# EXTRAIT DU TEXTE

********

Voilà, c’est un état de fait, un truc dont je me rends compte tous les jours, j’ai une tronche d’Arabe.

Je le sais et je le vois.

Quand je me regarde dans le miroir, quand je parle à mes parents, quand je lis la signature de mes mails, mon pseudo sur Twitter, quand je sors ma CNI, quand je me présente à quelqu’un et que je donne mon prénom : je suis le fruit de l’immigration.

Plus que le fruit de l’immigration, j’en ai les stigmates. Je suis ce que certains appellent aujourd’hui de manière décomplexée un « racisé ».

Mais il semblerait que malgré mes études en sciences humaines, malgré mes années à me questionner sur mon identité et mon rapport à ce corps, à mon histoire familiale et à ma vie quotidienne, cela ne me suffirait pas à comprendre ce qu’est le racisme et à lutter contre.

Malgré mon existence elle-même, et en vertu de votre logique pour « m’éveiller », j’aurais besoin d’une figure, d’un tuteur, d’un porte-voix pour venir expliquer à la plèbe de mes « congénères » et à moi-même ce que signifie être ce que vous appelez « racisé ».

Mais, pour que cette mécanique fonctionne, pour qu’on en arrive là, qu’on nous en mette partout et à toutes les sauces : il nous faut une question d’argent, car sinon, pourquoi diable l’économie financiarisée en aurait quelque chose à foutre de tout ça ?

Il faut une économie en berne, une mondialisation insensée, une perte de souveraineté, un capitalisme débridé et nos chers identitaires qui mélangent savamment, comme le montrait Guilluy, l’insécurité culturelle et matérielle.

Et là, le système capitaliste, dans sa version libérale-libertaire, y voit une belle opportunité financière. Lancer des débats vains avec « du clash » et péter le prix de la pub à la minute, faire des bouquins best-seller autour de la « blanchité », se distinguer en soutien à BLM.

Une prise de position sans enjeu, rentable, facile à marketer, rapide, et en prime, sous ce pseudo progrès, on peut le rentrer dans le cadre la politique « responsabilité sociétale des entreprises » et le présenter à nos actionnaires : on est progressiste !

Et le système économique contemporain dans sa capacité magistrale à intégrer toute forme de pseudo contre-culture en rentabilité financière par le marketing de la différenciation entre produits, en commençant par les secteurs les plus aboutis du dogme libéral-libertaire (coucou le secteur financier et les médias), va décider de s’en mêler…

On ne crache pas sur un repas gratuit !

Bien que je sois moi-même, que nous soyons des millions de nous-même, que nos expériences nous aient montré et nous aient forgé à voir et lutter contre ce qu’était le racisme, il en fallait plus.

Il nous fallait des idoles à admirer, des bouquins à écouter, des séries à mater, des podcasts à écouter… Il nous fallait consommer du progrès.
Non, cela ne suffisait pas.

Nous devions être trop stupides, trop naïfs, pas encore assez woke ou ayant trop « intériorisé le racisme systémique ». Il fallait donc nous élever.

********

# DONNÉES ENREGISTRÉES
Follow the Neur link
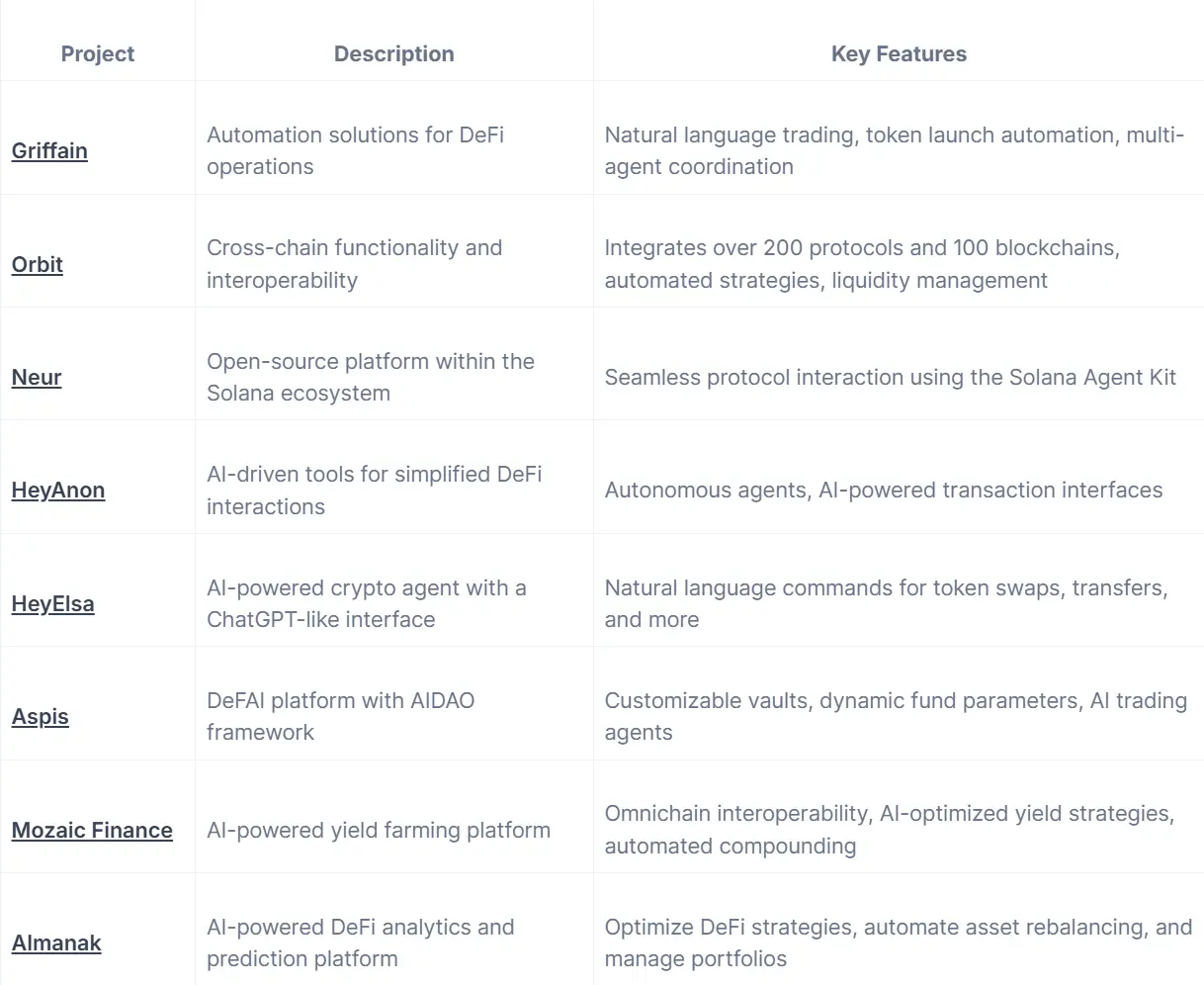This screenshot has width=1204, height=985. 37,378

********

# TÂCHES À RÉALISER
1. D'après le texte, quel auteur est cité comme ayant montré que les identitaires mélangent l'insécurité culturelle et matérielle ?
2. Reformulez sous forme de liste le paragraphe du texte commençant par « Et là, le système capitaliste », en conservant ses faits essentiels.
3. Extrayez du texte, sans la moindre modification, le passage allant de « Et le système » à « repas gratuit ! ».
Les données ci-dessus constituent un matériau distinct du texte.

# RÉPONSES PAR TÂCHE
1. Guilluy.

2.
- Le système capitaliste, dans sa version libérale-libertaire, y voit une belle opportunité financière.
- Lancer des débats vains avec « du clash » pour faire exploser le prix de la pub à la minute.
- Publier des best-sellers autour de la « blanchité ».
- Se distinguer en soutenant BLM.

3.
Et le système économique contemporain dans sa capacité magistrale à intégrer toute forme de pseudo contre-culture en rentabilité financière par le marketing de la différenciation entre produits, en commençant par les secteurs les plus aboutis du dogme libéral-libertaire (coucou le secteur financier et les médias), va décider de s’en mêler…

On ne crache pas sur un repas gratuit !